TASK INSTRUCTIONS
How many lines in the entries below contain the word "back"? Reply with the number alone.
** start SUPPLIED INFORMATION **
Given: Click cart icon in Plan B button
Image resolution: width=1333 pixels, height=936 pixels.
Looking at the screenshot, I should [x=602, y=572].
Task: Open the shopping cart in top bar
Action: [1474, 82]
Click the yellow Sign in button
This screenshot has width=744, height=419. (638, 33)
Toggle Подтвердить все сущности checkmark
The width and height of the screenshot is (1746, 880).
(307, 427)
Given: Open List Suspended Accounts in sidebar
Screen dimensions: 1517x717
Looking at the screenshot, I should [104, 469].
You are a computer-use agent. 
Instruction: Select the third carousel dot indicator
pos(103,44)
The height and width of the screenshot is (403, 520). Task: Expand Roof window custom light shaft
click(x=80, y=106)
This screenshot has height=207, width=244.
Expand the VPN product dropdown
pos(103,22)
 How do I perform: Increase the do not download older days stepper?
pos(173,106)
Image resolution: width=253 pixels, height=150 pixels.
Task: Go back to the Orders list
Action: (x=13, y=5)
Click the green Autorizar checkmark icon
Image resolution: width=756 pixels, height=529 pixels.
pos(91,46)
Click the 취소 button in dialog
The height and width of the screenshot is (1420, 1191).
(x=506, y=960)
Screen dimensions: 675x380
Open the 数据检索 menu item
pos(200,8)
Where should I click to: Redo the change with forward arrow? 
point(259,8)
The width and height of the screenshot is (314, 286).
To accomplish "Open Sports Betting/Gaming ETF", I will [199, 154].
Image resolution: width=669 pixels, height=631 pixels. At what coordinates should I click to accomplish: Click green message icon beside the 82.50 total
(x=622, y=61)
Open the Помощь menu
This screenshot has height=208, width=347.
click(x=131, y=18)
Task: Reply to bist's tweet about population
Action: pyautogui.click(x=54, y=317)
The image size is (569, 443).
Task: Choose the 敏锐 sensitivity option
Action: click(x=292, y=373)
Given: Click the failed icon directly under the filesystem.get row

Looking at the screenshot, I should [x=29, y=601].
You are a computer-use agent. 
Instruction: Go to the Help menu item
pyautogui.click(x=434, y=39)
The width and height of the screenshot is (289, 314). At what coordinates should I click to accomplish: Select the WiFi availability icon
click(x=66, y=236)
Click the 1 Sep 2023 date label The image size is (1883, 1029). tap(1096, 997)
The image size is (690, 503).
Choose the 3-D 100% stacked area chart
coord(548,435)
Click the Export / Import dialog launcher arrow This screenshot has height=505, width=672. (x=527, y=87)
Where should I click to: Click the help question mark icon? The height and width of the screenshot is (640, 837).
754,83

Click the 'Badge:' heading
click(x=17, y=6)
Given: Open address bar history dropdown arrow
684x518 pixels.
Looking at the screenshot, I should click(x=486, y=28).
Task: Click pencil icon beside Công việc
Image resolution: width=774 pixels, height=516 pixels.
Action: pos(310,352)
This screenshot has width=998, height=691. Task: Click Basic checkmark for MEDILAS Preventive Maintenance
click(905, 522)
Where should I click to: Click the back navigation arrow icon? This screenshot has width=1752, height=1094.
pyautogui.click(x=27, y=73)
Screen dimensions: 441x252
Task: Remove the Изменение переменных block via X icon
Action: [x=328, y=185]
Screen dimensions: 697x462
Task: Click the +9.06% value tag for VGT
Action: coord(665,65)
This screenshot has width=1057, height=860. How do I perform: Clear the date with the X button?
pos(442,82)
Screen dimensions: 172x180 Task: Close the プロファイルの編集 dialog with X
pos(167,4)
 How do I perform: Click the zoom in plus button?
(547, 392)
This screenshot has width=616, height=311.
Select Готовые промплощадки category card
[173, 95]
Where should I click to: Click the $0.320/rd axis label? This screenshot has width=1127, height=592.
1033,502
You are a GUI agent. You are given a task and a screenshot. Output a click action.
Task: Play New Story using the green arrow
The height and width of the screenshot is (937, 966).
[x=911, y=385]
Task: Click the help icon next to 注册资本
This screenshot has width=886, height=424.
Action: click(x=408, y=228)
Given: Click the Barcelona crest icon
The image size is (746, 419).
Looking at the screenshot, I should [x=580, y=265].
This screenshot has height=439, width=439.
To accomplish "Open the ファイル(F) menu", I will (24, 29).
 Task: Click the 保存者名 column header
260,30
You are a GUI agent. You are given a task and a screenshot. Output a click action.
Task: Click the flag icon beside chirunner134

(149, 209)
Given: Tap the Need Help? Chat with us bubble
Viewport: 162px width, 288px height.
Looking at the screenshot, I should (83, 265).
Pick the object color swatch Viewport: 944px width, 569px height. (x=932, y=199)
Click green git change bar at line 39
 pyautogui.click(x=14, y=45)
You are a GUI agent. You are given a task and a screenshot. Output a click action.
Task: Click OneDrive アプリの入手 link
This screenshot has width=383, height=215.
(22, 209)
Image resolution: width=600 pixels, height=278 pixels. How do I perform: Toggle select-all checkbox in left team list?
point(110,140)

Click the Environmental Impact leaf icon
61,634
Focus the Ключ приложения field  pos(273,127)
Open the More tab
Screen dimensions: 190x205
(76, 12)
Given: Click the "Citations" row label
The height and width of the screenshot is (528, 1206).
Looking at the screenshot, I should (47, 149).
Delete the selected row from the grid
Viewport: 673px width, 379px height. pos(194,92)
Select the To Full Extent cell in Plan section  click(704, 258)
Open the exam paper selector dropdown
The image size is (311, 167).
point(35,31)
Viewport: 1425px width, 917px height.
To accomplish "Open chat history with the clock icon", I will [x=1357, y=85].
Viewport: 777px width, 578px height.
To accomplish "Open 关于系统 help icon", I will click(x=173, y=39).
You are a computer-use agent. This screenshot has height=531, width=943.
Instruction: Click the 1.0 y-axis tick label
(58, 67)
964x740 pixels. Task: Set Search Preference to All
** end SUPPLIED INFORMATION **
FINAL RESULT
2